Rhapsody in Blue

I’m no music buff. But being human I enjoy music; mainly music inspiring positive emotion. Often supplying my own words to go with it.

I visit New York City for a yearly midtown event (pre-covid). And hurrying through the rumbustious streets of this city of cities, my inner ear always hears Rhapsody in Blue. Setting the experience to music.

What a pleasure to find in The Humanist magazine an article about Rhapsody by arts editor Daniel Thomas Moran. Discussing its 1924 composition by George Gershwin. But also its meaning. Moran beautifully expresses my own feelings evoked by this music.

It was a sound track for New York, but more, for all of America and what it represented. I can’t improve on Moran’s words:

“[I]t embodies all the hope and exuberance of America at its finest. It was the Jazz Age and the Industrial Age, and the time of an American artistic renaissance in culture and literature . . . .

“It was a time when all our best years seemed ahead of us, when the cauldron of culture and national identity and the embrace by all of that thing that we felt was American was at full boil, in full blossom.

“[W]hen we as a nation and a people seemed to be lifted skyward both literally and figuratively. We were strong and sure and passionate, inspiration was abundant, and we were willing to do the work and take all the risks.”

Yes, this is what I hear in the music. But notice that the foregoing is written in the past tense. That American spirit of Rhapsody in Blue did endure for several decades more — but then lost steam. And in the last few years has fallen off a cliff. Today the country’s psychic ethos is very different. No longer is Rhapsody the anthem of a vibrant American heart and soul. Instead we have the empty, truculent mockery of “Make America Great Again.”

Yet I will end with the words Moran did: “Even in the exuberant echoing vibrato of the opening notes, we can recognize the distant sounds of hope.”

7 Responses to “Rhapsody in Blue”

  1. Robyn Blumner Says:

    Hi Frank,

    If you are a PBS Passport member, you can watch the Broadway performance of An American in Paris and get your Gershwin fix all over again. It’s definitely worth watching. Just use the “search” feature.

    Robyn

    Robyn E. Blumner *President and CEO*, Center for Inquiry *Executive Director,* Richard Dawkins Foundation for Reason & Science 1012 14th St. NW, Suite 205 Washington, D.C. 20005 RBlumner@centerforinquiry.org

    The Center for Inquiry strives to foster a secular society based on reason, science, freedom of inquiry, and humanist values. Our vision is a world where people value evidence and critical thinking, where superstition and prejudice subside, and where science and compassion guide public policy.

    On Thu, Sep 17, 2020 at 2:11 PM The Rational Optimist wrote:

    > rationaloptimist posted: “I’m no music buff. But being human I enjoy > music; mainly music inspiring positive emotion. Often supplying my own > words to go with it. I visit New York City for a yearly midtown event > (pre-covid). And hurrying through the rumbustious streets of this ci” >

  2. rationaloptimist Says:

    Thanks
    Frank

  3. Don Bronkema Says:

    Bien-dit!
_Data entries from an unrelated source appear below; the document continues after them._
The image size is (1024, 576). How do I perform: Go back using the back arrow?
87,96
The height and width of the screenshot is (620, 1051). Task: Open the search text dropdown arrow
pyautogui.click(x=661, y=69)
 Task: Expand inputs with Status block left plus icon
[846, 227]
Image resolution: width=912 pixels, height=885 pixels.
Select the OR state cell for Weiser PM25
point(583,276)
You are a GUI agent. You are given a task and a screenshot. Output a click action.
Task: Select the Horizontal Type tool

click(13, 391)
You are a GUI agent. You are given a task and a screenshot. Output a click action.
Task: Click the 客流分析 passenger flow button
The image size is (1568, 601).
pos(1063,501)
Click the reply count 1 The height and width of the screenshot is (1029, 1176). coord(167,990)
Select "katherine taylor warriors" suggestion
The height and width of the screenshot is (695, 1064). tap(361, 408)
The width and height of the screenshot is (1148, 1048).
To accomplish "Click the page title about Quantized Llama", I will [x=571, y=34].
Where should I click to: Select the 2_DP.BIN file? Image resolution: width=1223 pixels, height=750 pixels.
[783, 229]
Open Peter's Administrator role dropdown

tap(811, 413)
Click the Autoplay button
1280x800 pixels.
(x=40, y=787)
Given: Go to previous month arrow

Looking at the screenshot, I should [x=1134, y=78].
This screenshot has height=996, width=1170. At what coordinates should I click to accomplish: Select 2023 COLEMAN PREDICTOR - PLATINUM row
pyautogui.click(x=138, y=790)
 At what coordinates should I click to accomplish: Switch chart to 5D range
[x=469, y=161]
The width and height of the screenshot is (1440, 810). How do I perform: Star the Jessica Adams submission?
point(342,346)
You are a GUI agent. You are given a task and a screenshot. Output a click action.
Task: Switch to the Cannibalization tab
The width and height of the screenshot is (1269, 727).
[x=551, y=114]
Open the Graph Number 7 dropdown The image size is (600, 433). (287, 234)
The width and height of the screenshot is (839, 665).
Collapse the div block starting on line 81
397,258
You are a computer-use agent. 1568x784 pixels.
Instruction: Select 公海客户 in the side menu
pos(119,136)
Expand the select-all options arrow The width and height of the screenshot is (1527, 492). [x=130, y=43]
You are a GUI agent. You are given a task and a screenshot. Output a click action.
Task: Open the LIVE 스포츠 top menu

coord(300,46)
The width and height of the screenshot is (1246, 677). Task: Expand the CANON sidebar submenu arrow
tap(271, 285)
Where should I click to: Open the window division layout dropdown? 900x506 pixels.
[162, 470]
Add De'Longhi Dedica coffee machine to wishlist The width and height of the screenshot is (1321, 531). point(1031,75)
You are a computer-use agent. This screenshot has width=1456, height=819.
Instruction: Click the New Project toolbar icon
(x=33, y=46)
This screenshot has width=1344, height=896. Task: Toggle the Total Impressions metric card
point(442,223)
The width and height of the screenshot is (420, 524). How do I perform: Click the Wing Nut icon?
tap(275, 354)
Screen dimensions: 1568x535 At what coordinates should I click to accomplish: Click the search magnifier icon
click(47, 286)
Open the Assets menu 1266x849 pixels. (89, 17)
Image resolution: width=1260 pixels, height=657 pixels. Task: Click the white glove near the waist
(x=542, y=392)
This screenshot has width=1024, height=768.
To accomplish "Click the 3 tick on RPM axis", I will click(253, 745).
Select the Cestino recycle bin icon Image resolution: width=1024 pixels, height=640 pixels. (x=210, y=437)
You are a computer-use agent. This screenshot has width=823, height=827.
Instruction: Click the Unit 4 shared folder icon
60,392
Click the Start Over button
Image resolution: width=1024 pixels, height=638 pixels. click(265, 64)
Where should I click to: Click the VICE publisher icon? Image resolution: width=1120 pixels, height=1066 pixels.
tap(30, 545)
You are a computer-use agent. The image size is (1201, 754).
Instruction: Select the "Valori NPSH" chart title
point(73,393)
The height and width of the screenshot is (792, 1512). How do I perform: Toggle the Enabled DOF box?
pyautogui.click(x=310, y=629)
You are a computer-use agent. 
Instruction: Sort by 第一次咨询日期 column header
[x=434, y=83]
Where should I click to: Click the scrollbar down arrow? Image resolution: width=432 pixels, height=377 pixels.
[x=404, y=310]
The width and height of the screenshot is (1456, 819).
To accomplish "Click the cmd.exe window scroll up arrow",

All we hear now is the epigonic dirge of Trumpian grievance.

  4. Don Bronkema Says:

    All we hear now is Trumpian bricophone.

  5. Doug Weston-Kolarik Says:

    So, what is this…some meager attempt to provide a ray of hope to the readership? Failed!

    Doug Weston-Kolarik LISW, PhD, Vietnam Veteran

    On Thu, Sep 17, 2020 at 1:11 PM The Rational Optimist wrote:

    > rationaloptimist posted: “I’m no music buff. But being human I enjoy > music; mainly music inspiring positive emotion. Often supplying my own > words to go with it. I visit New York City for a yearly midtown event > (pre-covid). And hurrying through the rumbustious streets of this ci” >

  6. Daniel Thomas Moran Says:

    Your piece made my day. Glad you enjoyed it. I enjoyed writing it. Try this version but first, buckle your seatbelt.

  7. Lee Says:

    > Today the country’s psychic ethos is very different. No longer is Rhapsody the anthem of a vibrant American heart and soul. Instead we have the empty, truculent mockery of “Make America Great Again.”

    I think the change began long before the current administration. An article in today’s The New York Times includes

    [Milton] Friedman, a free-market ideologue, published an essay 50 years ago this week in The Times Magazine in which he argued that corporations should not go beyond the letter of the law to combat discrimination or reduce pollution or maintain community institutions. Corporations, he said, have no social responsibilities except the sacred responsibility to make money.

    For 50 years now we have been pushed away from humming the same tune, and towards being selfish. Some casualties along the way include the communal spirituals so well represented by Rhapsody in Blue.